主な入浴施設を原因とするレジオネラ症患者の発生事例
発生年月 | 発生施設 | 患者数 | 死亡者数 |
平成12年6月 | 茨城県内の入浴施設 | 27名※ | 1名※ |
平成14年7月 | 宮崎県内の温泉入浴施設 | 295名 | 7名 |
平成14年8月 | 鹿児島県内の温泉入浴施設 | 9名 | 1名 |
平成23年11月 | 群馬県内の温泉旅館入浴施設 | 1名 | 1名 |
平成25年2月 | 千葉県内の入浴施設 | 1名 | 1名 |
平成26年6月 | 埼玉県内の温泉入浴施設 | 3名 | 1名 |
平成27年6月 | 岩手県内の入浴施設 | 12名 | 1名 |
平成29年3月 | 広島県内の温泉入浴施設 | 58名 | 1名 |
※確定例。

**作業課題 A**
原文の「主な入浴施設を原因とするレジオネラ症患者の発生事例」で始まる表全体を、事例ごとの箇条書きに書き換えてください。発生年月、施設、患者数、死亡者数は残してください。
**作業課題 B**
次の(i)〜(iii)が原文と一致するかどうかを、それぞれ「はい」か「いいえ」で答えてください。判断の根拠となる原文の語句も、そのまま引用してください。
(i) 宮崎県内の温泉入浴施設の事例では、死亡者数が7名だった。
(ii) 群馬県内の事例は平成25年2月に発生した。
(iii) 広島県内の事例の患者数は58名だった。
**作業課題 C**
原文によると、平成26年6月の事例の発生施設はどこですか。
これらの記録は、原文とは別の出典から取られています。

**提示記録**

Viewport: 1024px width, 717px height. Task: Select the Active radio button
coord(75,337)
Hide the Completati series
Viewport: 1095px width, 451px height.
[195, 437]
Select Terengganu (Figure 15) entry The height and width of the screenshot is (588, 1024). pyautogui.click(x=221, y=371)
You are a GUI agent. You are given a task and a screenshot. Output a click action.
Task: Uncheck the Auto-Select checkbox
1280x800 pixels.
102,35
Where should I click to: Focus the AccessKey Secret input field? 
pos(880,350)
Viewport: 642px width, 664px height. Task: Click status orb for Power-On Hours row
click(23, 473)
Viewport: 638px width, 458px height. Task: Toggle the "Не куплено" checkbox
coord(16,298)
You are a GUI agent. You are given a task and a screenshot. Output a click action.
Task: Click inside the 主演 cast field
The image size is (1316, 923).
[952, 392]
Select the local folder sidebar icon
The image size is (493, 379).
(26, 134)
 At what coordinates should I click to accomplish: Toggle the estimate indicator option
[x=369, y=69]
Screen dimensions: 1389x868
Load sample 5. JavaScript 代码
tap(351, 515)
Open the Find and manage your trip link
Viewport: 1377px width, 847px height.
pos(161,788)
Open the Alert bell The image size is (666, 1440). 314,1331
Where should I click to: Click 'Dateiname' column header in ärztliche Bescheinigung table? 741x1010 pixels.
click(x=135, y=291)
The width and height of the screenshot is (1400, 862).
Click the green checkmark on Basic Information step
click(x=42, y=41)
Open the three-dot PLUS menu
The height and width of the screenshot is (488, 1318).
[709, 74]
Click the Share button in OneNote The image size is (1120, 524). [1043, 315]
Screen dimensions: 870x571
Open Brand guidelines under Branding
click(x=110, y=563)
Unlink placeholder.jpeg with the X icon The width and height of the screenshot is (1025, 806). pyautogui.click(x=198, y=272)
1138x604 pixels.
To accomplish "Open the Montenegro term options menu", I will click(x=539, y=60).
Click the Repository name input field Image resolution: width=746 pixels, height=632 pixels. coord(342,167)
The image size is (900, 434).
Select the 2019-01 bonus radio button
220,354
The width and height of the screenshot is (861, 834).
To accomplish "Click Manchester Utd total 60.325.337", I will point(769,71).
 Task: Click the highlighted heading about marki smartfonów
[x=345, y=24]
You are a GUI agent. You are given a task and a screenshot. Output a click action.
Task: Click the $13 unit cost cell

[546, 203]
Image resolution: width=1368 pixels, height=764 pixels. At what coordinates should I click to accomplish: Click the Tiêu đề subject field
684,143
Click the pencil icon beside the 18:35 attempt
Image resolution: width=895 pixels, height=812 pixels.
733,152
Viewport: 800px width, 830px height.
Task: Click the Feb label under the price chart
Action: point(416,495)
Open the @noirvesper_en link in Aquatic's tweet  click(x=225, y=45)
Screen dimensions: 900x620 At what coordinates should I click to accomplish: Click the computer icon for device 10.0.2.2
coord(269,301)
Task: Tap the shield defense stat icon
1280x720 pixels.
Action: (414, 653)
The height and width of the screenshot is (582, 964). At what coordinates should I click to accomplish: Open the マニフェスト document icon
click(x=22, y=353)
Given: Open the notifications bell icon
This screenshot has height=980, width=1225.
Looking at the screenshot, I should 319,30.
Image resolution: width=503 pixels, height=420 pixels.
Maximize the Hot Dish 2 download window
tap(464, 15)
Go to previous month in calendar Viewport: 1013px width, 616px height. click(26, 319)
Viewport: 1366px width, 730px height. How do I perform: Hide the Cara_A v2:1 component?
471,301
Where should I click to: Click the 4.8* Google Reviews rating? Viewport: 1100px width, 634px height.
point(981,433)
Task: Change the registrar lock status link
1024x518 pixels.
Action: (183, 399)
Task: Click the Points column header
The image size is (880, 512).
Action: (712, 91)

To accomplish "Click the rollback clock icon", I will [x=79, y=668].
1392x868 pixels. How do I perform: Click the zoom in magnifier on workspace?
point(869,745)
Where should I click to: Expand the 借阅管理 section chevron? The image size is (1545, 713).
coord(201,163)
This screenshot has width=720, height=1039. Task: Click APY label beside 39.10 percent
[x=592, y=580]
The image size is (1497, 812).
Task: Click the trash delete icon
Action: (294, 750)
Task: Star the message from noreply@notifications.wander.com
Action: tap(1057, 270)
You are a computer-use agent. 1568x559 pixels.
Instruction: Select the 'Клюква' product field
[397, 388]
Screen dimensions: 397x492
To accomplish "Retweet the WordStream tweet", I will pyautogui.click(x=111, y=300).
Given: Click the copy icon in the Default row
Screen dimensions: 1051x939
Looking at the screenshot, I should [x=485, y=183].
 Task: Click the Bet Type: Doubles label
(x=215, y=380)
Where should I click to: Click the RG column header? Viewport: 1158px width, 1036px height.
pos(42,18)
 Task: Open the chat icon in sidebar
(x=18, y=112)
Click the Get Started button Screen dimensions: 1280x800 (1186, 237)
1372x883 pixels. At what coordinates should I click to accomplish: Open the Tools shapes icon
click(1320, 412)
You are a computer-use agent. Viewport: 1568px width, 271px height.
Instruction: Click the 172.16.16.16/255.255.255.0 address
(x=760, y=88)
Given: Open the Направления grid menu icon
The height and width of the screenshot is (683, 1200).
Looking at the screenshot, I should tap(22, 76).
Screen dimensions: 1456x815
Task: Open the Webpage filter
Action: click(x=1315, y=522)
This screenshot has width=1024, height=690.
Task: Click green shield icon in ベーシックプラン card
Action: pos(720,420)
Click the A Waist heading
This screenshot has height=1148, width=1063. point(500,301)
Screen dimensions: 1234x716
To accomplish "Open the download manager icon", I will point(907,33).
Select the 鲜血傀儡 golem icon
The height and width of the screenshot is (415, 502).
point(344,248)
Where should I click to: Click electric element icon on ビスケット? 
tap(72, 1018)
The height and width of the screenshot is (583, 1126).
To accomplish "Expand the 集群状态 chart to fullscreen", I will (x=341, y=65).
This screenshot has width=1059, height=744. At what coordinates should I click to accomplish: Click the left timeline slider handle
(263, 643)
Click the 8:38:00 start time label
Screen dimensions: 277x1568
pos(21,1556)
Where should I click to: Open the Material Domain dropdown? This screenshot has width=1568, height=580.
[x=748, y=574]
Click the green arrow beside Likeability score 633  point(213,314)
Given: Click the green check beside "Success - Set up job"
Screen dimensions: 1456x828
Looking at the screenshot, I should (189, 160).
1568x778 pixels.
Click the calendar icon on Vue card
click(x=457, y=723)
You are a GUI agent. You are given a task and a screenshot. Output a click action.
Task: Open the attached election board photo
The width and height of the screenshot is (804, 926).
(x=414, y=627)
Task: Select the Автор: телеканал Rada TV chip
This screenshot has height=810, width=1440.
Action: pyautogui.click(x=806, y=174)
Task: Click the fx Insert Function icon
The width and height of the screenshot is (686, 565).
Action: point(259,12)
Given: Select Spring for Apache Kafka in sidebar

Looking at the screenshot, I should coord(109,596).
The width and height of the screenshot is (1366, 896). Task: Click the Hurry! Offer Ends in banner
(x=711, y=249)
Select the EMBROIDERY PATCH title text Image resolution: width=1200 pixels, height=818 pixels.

**回答 A**
- 平成12年6月：茨城県内の入浴施設、患者27名、死亡1名（いずれも確定例）
- 平成14年7月：宮崎県内の温泉入浴施設、患者295名、死亡7名
- 平成14年8月：鹿児島県内の温泉入浴施設、患者9名、死亡1名
- 平成23年11月：群馬県内の温泉旅館入浴施設、患者1名、死亡1名
- 平成25年2月：千葉県内の入浴施設、患者1名、死亡1名
- 平成26年6月：埼玉県内の温泉入浴施設、患者3名、死亡1名
- 平成27年6月：岩手県内の入浴施設、患者12名、死亡1名
- 平成29年3月：広島県内の温泉入浴施設、患者58名、死亡1名

**回答 B**
(i) はい。「宮崎県内の温泉入浴施設 | 295名 | 7名」
(ii) いいえ。「平成23年11月 | 群馬県内の温泉旅館入浴施設」
(iii) はい。「広島県内の温泉入浴施設 | 58名」

**回答 C**
埼玉県内の温泉入浴施設です。